Here are a few tips on good nutrition for mum and dad when dining out:
Choose from the adult menu.
It’s perfectly fine to order food for your child from the main menu instead of the kid’s menu, especially if the main menu offers healthier options. The portions will probably be too big if you order from the adult menu, so try asking if the chef is willing to prepare a kid-sized version of the dish, or simply share the dish with your child. Ask for a smaller plate so you can portion it out for your little one. Cut up lean meats into bite-sized, kid-friendly pieces that are easier for your child to chew.
Choose healthier sides.
If you have an option of choosing the sides, opt for a salad or steamed veggies instead of fries.
Avoid sauce- or gravy-based dishes.
These usually contain very high amounts of sodium, sugar, and/or calories, so avoid ordering foods that come with generous amounts of gravy, e.g. curry.
Avoid processed food.
These food items—e.g. hot dog, luncheon meat, and nuggets—are usually high in sodium.
Choose healthier cooking methods.
Look for dishes that have been stir-fried, baked, grilled, poached or steamed.
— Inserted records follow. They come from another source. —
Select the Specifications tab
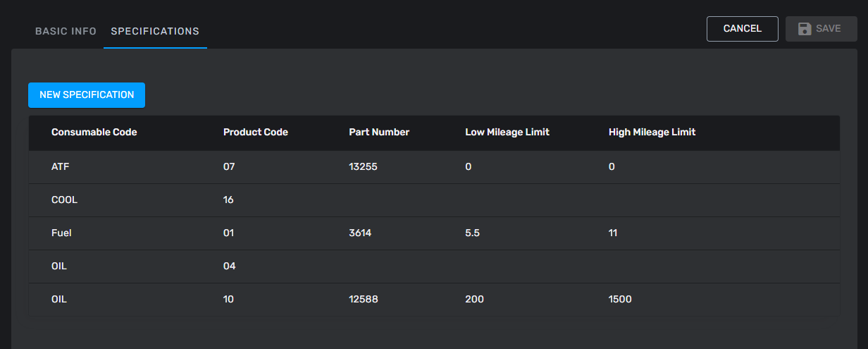The height and width of the screenshot is (349, 868). pyautogui.click(x=155, y=31)
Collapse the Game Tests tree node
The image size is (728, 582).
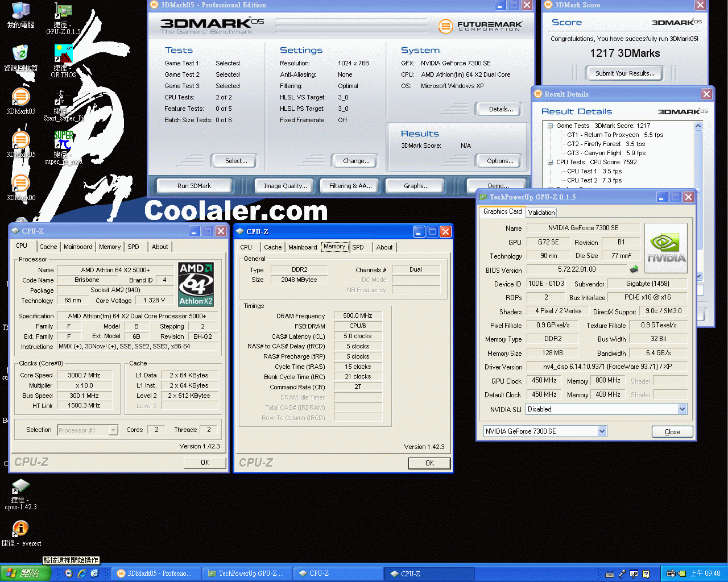550,126
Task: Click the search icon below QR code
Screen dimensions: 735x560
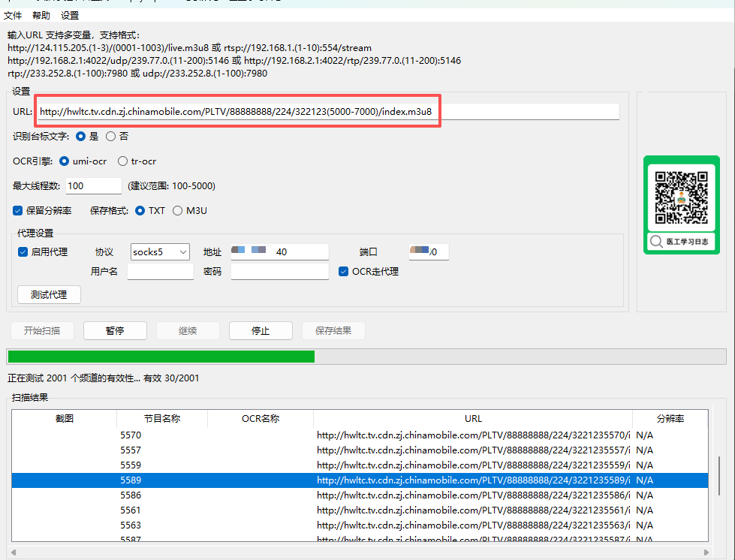Action: [x=657, y=242]
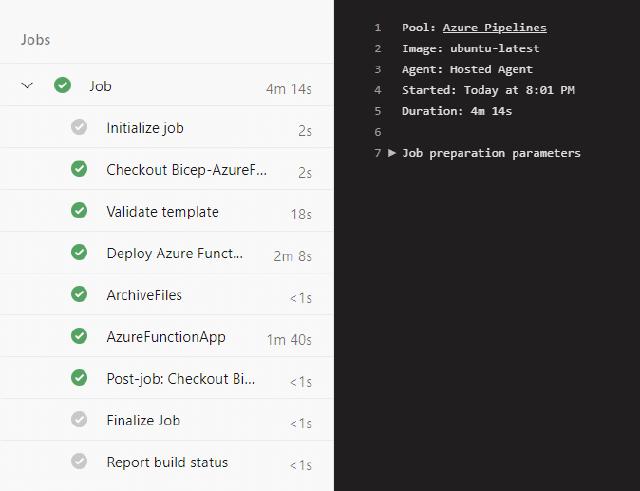Click the gray status icon for Initialize job

tap(79, 127)
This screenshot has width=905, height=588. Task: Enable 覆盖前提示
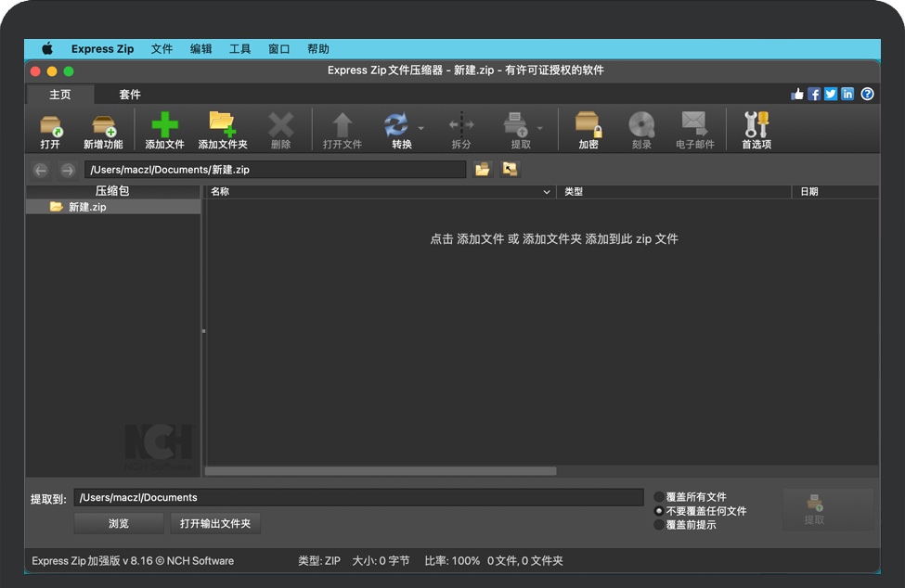point(659,523)
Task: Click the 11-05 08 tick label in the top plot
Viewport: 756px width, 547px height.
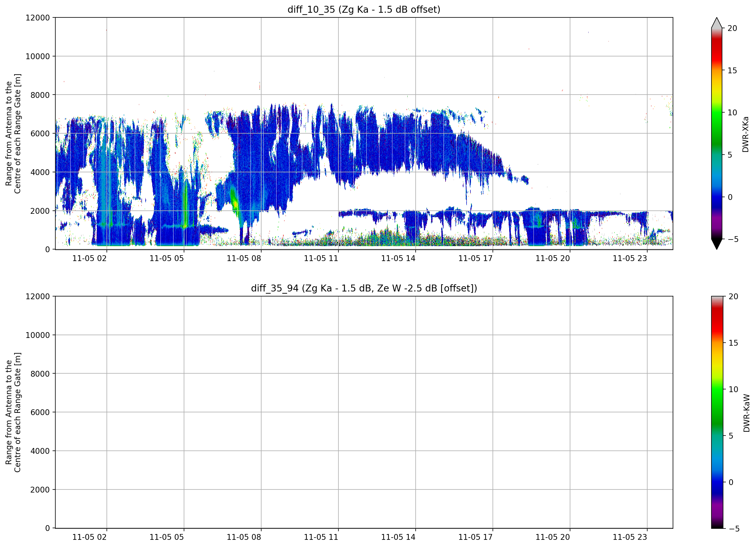Action: point(244,258)
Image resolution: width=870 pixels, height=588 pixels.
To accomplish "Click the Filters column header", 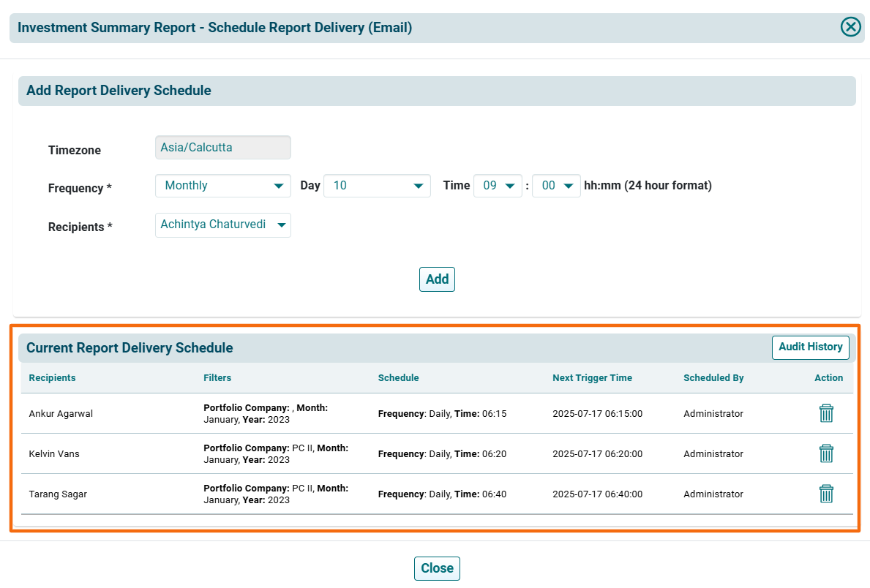I will pyautogui.click(x=217, y=378).
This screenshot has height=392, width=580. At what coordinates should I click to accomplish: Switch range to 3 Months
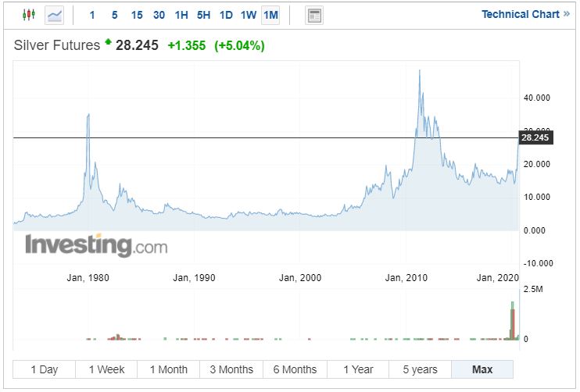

Avoid deep fried foods—these are usually high in calories and fat. Food like nuggets and fries might appeal to your child, but let them know that those are “sometimes” food to be eaten in small amounts.
Order healthy appetisers.
If the mains do not have sufficient vegetables, order a variety of appetisers like salads or vegetables for sharing. Salad dressing is high in calories, so keep the dressing on the side.
Choose fruitful desserts.
Avoid fattening garnishes like whipped cream, hot fudge, and rainbow sprinkles if you can, and opt for healthy toppings such as nuts or fresh fruit instead.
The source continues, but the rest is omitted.